Aim. Reproduce the entries from the line with "The height and width of the screenshot is (795, 1512)." to the line with "The height and width of the screenshot is (720, 1280).", substituting "orange" for "purple" and leaving everything else unchanged.

Provided data.
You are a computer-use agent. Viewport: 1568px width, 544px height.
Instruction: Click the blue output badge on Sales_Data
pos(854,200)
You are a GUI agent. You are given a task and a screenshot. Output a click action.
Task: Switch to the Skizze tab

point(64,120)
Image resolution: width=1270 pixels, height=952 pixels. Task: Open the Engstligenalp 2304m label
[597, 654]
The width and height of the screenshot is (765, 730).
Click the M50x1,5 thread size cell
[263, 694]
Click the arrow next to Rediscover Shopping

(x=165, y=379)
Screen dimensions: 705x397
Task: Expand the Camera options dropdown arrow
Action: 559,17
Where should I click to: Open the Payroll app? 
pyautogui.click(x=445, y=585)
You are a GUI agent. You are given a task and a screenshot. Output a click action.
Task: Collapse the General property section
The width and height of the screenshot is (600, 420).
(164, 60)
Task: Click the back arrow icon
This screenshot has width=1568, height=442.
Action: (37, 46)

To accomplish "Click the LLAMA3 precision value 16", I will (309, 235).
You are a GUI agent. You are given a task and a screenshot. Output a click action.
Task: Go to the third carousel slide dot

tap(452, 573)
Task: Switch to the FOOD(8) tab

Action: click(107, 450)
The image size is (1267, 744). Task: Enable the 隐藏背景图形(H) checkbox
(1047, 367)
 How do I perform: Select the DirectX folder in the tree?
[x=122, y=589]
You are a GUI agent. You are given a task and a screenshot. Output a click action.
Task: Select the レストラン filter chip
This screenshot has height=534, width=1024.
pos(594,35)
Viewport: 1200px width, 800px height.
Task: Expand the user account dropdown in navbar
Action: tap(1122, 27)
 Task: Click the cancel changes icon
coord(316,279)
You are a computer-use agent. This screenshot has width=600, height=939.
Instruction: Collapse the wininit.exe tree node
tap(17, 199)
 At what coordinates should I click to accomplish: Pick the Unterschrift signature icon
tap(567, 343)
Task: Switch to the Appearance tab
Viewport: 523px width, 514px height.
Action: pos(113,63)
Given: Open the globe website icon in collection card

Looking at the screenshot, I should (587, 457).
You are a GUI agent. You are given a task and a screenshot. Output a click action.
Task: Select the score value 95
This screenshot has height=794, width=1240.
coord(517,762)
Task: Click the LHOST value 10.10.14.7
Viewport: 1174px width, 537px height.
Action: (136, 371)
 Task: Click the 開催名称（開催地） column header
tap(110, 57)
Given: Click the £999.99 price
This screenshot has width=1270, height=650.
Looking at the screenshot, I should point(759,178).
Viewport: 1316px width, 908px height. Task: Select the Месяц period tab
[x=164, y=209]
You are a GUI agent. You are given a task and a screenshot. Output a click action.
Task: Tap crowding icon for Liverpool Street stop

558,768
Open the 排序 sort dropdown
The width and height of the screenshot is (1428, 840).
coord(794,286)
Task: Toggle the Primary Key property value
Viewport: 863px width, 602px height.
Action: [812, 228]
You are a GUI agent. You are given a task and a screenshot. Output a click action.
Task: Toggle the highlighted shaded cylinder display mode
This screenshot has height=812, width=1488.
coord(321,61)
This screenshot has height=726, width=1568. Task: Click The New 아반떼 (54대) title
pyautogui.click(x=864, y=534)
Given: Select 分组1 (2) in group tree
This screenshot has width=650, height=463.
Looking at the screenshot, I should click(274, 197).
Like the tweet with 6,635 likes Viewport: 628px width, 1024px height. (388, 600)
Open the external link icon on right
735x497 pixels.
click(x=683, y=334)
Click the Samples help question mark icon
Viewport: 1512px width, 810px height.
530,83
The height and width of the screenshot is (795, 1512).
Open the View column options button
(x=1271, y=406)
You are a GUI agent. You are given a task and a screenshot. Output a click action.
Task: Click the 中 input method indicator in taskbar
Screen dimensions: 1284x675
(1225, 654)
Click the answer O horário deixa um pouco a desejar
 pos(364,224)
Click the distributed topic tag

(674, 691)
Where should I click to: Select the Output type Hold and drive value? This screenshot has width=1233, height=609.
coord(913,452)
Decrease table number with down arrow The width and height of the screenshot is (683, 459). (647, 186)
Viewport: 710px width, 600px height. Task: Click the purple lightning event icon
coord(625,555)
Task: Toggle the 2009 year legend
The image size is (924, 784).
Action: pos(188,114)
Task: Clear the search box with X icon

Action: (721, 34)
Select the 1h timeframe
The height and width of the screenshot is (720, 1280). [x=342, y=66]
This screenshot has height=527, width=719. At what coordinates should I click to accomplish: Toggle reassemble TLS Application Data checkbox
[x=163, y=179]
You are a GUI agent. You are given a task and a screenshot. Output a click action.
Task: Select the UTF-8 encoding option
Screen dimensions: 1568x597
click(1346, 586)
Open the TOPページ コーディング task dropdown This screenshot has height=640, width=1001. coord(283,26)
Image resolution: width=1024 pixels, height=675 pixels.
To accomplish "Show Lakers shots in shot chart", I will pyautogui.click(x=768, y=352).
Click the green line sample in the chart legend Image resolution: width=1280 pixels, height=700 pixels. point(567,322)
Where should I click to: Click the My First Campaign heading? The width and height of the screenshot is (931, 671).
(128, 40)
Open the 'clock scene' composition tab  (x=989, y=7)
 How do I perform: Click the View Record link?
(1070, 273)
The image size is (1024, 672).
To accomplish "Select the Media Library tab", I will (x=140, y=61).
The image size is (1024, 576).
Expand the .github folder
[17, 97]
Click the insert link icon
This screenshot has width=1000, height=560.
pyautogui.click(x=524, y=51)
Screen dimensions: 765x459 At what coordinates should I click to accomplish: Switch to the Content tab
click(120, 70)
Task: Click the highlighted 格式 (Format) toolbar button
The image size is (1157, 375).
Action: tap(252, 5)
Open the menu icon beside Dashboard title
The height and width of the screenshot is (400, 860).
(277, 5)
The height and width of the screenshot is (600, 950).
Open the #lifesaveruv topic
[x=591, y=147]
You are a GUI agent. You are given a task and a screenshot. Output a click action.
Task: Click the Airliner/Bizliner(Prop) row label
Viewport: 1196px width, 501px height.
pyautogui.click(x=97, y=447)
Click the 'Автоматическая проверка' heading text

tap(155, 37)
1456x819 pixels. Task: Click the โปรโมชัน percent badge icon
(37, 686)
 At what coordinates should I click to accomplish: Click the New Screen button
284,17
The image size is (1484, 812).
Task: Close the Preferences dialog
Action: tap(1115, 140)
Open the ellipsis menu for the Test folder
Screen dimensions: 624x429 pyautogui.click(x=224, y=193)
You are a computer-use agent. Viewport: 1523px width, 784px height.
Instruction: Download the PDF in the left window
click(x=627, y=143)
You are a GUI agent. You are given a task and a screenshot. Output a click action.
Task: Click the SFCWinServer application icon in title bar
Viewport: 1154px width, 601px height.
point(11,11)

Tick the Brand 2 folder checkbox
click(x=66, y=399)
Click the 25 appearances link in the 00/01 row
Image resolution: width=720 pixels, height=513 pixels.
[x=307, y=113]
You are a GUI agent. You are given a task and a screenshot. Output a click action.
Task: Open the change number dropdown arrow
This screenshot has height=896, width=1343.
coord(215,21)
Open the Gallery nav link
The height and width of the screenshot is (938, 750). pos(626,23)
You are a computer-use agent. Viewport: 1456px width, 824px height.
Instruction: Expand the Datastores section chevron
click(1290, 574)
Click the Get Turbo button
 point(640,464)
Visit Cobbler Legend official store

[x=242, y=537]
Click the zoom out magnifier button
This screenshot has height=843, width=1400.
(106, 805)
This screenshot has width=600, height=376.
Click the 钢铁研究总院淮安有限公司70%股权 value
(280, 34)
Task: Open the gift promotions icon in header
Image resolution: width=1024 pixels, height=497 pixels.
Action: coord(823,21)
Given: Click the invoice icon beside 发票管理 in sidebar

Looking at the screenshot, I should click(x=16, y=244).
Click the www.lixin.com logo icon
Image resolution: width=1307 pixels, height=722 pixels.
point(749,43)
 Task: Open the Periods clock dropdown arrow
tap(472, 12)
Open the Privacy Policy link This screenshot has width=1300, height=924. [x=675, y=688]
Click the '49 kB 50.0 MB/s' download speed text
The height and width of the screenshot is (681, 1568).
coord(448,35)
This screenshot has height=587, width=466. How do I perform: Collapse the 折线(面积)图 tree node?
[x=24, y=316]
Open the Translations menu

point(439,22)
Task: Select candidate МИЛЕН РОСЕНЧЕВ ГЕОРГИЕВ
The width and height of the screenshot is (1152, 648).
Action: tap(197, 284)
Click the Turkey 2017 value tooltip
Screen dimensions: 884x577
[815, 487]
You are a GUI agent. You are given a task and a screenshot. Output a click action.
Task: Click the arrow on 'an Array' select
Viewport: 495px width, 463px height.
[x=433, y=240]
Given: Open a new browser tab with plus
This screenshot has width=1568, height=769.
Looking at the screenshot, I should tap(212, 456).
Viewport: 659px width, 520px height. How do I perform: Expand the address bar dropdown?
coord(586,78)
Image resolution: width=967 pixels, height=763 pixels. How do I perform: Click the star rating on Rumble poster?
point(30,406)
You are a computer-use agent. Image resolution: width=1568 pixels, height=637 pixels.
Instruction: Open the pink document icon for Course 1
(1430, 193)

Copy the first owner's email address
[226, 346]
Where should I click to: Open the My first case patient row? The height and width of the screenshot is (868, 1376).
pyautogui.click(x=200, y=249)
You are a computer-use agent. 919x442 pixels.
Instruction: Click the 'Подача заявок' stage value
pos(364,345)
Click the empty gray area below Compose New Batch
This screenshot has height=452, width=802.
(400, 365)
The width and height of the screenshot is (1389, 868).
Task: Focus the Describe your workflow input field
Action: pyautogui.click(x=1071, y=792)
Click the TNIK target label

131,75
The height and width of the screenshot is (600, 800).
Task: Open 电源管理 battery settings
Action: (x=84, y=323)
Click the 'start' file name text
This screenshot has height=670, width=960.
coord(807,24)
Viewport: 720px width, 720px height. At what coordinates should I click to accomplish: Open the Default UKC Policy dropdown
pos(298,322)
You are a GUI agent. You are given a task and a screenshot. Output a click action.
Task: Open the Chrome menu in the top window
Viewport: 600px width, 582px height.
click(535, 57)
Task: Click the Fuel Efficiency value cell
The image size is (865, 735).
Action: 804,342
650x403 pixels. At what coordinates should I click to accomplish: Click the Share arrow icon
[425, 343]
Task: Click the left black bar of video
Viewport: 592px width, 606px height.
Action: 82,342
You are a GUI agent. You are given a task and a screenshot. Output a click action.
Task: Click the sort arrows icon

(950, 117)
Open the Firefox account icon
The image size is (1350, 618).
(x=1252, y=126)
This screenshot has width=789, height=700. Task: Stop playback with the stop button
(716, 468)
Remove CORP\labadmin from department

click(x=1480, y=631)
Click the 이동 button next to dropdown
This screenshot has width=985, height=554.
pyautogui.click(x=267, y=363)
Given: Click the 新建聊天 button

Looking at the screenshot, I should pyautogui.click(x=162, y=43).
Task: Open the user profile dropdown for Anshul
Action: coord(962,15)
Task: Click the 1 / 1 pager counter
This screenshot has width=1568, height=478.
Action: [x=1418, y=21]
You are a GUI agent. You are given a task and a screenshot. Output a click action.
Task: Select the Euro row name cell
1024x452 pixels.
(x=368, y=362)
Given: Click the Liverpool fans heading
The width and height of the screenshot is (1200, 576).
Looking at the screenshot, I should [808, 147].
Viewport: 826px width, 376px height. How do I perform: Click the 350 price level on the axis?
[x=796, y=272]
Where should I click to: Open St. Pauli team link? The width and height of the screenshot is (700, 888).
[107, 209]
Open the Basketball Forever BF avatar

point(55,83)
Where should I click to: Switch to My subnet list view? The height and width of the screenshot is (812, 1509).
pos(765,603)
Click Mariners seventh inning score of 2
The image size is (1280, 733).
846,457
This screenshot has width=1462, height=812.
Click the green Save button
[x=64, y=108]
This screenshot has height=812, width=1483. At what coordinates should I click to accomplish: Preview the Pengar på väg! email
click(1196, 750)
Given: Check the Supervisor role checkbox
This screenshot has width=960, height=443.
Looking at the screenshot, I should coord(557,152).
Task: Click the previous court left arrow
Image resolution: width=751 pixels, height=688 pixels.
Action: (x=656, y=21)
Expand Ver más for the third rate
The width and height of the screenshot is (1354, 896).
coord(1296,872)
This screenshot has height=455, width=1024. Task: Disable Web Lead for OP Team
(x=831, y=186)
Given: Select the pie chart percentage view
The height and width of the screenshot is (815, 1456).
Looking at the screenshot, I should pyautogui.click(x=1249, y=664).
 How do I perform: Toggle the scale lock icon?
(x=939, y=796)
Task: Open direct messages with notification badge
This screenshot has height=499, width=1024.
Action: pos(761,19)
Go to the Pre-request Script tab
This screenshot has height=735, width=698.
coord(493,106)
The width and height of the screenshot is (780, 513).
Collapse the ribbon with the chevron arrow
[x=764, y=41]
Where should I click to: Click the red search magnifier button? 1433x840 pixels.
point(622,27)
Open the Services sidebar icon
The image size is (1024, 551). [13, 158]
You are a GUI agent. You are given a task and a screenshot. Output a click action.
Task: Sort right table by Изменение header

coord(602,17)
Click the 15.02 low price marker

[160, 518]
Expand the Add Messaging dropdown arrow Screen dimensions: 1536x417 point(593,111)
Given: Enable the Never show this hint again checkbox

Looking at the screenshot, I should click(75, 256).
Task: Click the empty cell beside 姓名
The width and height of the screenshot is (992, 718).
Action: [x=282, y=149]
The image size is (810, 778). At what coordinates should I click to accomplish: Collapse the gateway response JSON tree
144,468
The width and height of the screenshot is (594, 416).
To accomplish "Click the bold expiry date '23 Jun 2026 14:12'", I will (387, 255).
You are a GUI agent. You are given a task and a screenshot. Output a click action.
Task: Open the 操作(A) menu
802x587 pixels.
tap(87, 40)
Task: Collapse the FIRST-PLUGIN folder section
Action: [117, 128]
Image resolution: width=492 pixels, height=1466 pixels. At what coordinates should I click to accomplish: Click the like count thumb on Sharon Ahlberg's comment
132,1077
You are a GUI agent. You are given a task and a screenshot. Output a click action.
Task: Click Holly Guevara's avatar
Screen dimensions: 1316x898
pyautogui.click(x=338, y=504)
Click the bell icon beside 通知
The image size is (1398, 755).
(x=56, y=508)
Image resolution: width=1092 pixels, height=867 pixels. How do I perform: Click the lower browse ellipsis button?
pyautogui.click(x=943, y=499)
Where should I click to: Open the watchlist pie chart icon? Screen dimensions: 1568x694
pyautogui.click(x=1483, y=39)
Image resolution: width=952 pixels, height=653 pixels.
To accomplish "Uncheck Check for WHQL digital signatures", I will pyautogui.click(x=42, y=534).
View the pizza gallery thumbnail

Exercise output.
The height and width of the screenshot is (795, 1512).
Open the View column options button
(x=1271, y=406)
You are a GUI agent. You are given a task and a screenshot. Output a click action.
Task: Click the 中 input method indicator in taskbar
Screen dimensions: 1284x675
(1225, 654)
Click the answer O horário deixa um pouco a desejar
 pos(364,224)
Click the distributed topic tag

(674, 691)
Where should I click to: Select the Output type Hold and drive value? This screenshot has width=1233, height=609.
coord(913,452)
Decrease table number with down arrow The width and height of the screenshot is (683, 459). (647, 186)
Viewport: 710px width, 600px height. Task: Click the orange lightning event icon
coord(625,555)
Task: Toggle the 2009 year legend
The image size is (924, 784).
Action: pos(188,114)
Task: Clear the search box with X icon

Action: (721, 34)
Select the 1h timeframe
The height and width of the screenshot is (720, 1280). [x=342, y=66]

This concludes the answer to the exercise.